23.07.2026 / FALLO DE EEUU

Nacionalización de Arolíneas Argentinas: tras el fallo de la Justicia de EEUU, el Gobierno analiza los pasos a seguir

La Casa Rosada estudia distintas alternativas para intentar frenar la ejecución de la condena por la expropiación de Aerolíneas y Austral, que supera los US$390 millones más intereses.





La Procuración del Tesoro comenzó a definir la estrategia judicial que seguirá el Gobierno luego de que la Corte de Apelaciones de Estados Unidos para el Circuito del Distrito de Columbia confirmara la sentencia contra la Argentina por la nacionalización de Aerolíneas Argentinas y Austral. 

Entre las opciones que evalúa el Ejecutivo figura solicitar una nueva revisión ante la propia Cámara de Apelaciones, pedir que el expediente sea tratado por una integración ampliada del tribunal o recurrir directamente a la Corte Suprema de Estados Unidos. En paralelo, también analiza pedir la suspensión de la ejecución de la sentencia para evitar que Titan Consortium 1 LLC avance con medidas sobre activos argentinos mientras se resuelven esos planteos. 

Qué hay detrás de la causa 

Este último es el nombre de la firma que adquirió los derechos económicos del laudo impulsado originalmente por sociedades del Grupo Marsans tras la nacionalización de Aerolíneas Argentinas y Austral. La causa surge a partir de la identificación por parte de la Justicia estadounidense de una deuda de US$390.907.115 al 10 de diciembre de 2024, cifra a la que deberán sumarse los intereses posteriores.

El conflicto se remonta a 2009, cuando empresas pertenecientes al Grupo Marsans iniciaron un arbitraje ante el Centro Internacional de Arreglo de Diferencias Relativas a Inversiones (CIADI) por la expropiación de sus acciones, concretada mediante la Ley 26.466 de 2008. En 2017 el tribunal arbitral condenó a la Argentina a pagar cerca de US$321 millones más intereses y costas, decisión que quedó firme en 2019 tras el rechazo del pedido de anulación presentado por el país.

Posteriormente, Titan promovió en Estados Unidos el reconocimiento y la ejecución del laudo.

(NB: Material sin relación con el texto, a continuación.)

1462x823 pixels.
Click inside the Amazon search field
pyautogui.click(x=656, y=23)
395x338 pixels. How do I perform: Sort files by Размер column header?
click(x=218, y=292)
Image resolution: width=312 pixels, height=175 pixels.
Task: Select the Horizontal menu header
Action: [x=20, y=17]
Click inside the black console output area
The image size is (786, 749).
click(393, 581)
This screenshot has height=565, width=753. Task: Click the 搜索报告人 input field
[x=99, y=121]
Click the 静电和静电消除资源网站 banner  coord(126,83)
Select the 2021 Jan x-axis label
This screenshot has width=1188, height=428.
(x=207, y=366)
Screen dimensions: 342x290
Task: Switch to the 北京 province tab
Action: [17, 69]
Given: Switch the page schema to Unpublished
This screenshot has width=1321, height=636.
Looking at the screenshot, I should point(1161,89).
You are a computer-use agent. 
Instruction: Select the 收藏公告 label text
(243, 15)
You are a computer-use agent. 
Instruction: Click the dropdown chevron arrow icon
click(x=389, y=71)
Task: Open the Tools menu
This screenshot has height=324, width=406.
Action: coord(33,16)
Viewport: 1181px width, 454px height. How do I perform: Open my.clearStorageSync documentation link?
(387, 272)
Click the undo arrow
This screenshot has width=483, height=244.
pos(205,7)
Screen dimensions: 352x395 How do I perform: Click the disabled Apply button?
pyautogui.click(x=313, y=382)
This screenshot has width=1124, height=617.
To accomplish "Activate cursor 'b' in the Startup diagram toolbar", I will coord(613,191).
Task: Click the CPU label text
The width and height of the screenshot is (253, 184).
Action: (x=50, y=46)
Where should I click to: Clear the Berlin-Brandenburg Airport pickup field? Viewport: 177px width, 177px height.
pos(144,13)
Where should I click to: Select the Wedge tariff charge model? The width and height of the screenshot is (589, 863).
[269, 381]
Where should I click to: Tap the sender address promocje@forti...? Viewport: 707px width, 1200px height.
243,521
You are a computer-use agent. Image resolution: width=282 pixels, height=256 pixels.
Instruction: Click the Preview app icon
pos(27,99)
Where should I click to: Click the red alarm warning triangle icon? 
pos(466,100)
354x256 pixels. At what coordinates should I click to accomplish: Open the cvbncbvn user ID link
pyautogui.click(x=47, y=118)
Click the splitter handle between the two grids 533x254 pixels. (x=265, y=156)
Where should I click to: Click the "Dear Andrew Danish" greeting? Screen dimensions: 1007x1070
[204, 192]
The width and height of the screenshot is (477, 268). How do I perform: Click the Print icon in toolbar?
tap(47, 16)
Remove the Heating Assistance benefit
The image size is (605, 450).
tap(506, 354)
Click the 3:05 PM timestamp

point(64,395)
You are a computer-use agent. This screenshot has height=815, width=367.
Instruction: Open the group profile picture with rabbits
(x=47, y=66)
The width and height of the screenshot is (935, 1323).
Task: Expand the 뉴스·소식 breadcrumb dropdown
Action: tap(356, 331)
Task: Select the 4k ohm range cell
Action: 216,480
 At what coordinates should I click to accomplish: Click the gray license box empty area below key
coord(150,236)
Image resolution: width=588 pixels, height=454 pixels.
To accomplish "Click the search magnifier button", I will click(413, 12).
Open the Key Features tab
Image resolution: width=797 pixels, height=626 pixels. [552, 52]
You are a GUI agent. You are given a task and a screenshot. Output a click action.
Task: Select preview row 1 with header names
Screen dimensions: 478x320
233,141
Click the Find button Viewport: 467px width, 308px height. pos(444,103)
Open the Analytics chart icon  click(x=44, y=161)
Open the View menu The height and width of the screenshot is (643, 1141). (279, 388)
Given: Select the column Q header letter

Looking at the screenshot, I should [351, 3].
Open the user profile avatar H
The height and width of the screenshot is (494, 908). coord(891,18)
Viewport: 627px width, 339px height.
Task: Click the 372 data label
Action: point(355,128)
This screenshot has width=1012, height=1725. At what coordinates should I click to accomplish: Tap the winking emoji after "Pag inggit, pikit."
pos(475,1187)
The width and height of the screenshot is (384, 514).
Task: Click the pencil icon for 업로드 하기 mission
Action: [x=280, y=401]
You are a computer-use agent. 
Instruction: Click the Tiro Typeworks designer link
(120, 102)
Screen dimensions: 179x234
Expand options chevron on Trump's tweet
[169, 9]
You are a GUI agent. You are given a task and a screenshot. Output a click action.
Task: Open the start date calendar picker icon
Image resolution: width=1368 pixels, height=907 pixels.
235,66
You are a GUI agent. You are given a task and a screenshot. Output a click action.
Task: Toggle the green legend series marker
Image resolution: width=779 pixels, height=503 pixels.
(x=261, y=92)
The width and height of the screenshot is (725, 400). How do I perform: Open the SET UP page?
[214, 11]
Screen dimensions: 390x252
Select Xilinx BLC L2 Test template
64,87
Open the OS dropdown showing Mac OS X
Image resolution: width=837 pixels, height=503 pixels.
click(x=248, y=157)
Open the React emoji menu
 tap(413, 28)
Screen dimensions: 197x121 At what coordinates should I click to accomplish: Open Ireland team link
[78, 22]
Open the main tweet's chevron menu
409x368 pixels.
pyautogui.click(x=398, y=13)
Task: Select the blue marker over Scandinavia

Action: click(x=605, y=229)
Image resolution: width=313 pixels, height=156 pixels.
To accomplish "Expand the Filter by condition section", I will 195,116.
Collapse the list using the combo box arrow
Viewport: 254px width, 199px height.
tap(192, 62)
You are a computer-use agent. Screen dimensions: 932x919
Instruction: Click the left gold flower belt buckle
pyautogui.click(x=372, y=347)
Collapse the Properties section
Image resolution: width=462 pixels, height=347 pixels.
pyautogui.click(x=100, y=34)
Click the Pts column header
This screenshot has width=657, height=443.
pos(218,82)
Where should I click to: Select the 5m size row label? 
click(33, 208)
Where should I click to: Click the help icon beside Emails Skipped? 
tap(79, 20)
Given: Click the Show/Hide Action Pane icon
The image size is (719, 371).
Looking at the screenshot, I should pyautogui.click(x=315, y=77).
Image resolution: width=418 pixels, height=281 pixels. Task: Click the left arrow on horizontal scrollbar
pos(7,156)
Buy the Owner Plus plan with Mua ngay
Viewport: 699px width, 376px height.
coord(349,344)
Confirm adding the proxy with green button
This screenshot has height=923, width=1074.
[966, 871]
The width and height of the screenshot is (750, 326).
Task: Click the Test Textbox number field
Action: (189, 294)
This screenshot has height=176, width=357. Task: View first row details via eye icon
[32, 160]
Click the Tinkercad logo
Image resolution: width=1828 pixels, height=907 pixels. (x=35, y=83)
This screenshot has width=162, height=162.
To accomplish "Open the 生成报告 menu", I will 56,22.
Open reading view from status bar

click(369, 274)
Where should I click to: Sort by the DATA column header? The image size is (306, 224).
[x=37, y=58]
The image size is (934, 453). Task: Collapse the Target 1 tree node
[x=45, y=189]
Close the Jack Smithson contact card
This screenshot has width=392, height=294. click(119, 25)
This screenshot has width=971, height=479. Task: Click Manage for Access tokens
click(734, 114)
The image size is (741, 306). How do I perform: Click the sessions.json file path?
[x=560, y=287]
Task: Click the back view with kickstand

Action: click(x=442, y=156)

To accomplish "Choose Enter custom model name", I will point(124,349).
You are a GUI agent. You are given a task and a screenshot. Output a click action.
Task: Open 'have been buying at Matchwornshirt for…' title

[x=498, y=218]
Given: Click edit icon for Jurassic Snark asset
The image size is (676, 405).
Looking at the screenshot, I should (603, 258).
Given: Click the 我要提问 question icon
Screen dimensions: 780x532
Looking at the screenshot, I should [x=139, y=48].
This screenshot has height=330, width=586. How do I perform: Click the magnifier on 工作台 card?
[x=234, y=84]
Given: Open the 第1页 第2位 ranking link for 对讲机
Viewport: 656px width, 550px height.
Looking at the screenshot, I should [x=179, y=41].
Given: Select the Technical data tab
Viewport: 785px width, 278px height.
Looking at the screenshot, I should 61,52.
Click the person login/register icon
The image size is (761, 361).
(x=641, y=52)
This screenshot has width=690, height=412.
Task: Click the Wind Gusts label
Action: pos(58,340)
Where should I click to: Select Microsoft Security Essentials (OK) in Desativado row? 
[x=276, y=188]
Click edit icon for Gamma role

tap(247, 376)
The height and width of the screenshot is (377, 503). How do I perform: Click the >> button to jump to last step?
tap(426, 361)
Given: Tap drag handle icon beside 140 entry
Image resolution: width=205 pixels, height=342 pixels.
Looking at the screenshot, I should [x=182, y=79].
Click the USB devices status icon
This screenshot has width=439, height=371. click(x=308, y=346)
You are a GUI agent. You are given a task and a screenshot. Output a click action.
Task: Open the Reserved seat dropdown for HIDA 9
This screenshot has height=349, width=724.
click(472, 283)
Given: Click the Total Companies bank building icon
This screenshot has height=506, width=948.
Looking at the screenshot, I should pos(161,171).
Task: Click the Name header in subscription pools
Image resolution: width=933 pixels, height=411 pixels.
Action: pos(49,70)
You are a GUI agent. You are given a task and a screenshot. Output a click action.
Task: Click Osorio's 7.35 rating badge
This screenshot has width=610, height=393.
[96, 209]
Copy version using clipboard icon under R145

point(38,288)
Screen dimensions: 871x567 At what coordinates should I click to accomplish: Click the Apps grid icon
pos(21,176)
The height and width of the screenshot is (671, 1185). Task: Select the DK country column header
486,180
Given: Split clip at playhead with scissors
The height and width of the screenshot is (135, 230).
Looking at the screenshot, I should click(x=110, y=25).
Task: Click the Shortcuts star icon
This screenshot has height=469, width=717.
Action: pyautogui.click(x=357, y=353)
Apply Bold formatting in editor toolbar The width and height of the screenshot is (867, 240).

En ese proceso, la Justicia rechazó el planteo argentino que pretendía aplicar un plazo de prescripción de tres años y estableció que correspondía uno de doce, criterio que ahora fue ratificado por la Cámara de Apelaciones y dejó firme el reconocimiento de la condena.

La próxima decisión del Ejecutivo estaría orientada a definir si el Estado solicita una revisión ante la propia Cámara de Apelaciones o si lleva el caso directamente a la Corte Suprema de Estados Unidos. Cualquiera de esas alternativas podría complementarse con un pedido de suspensión de la ejecución, bajo la idea de demorar el impacto financiero consecuente de la causa.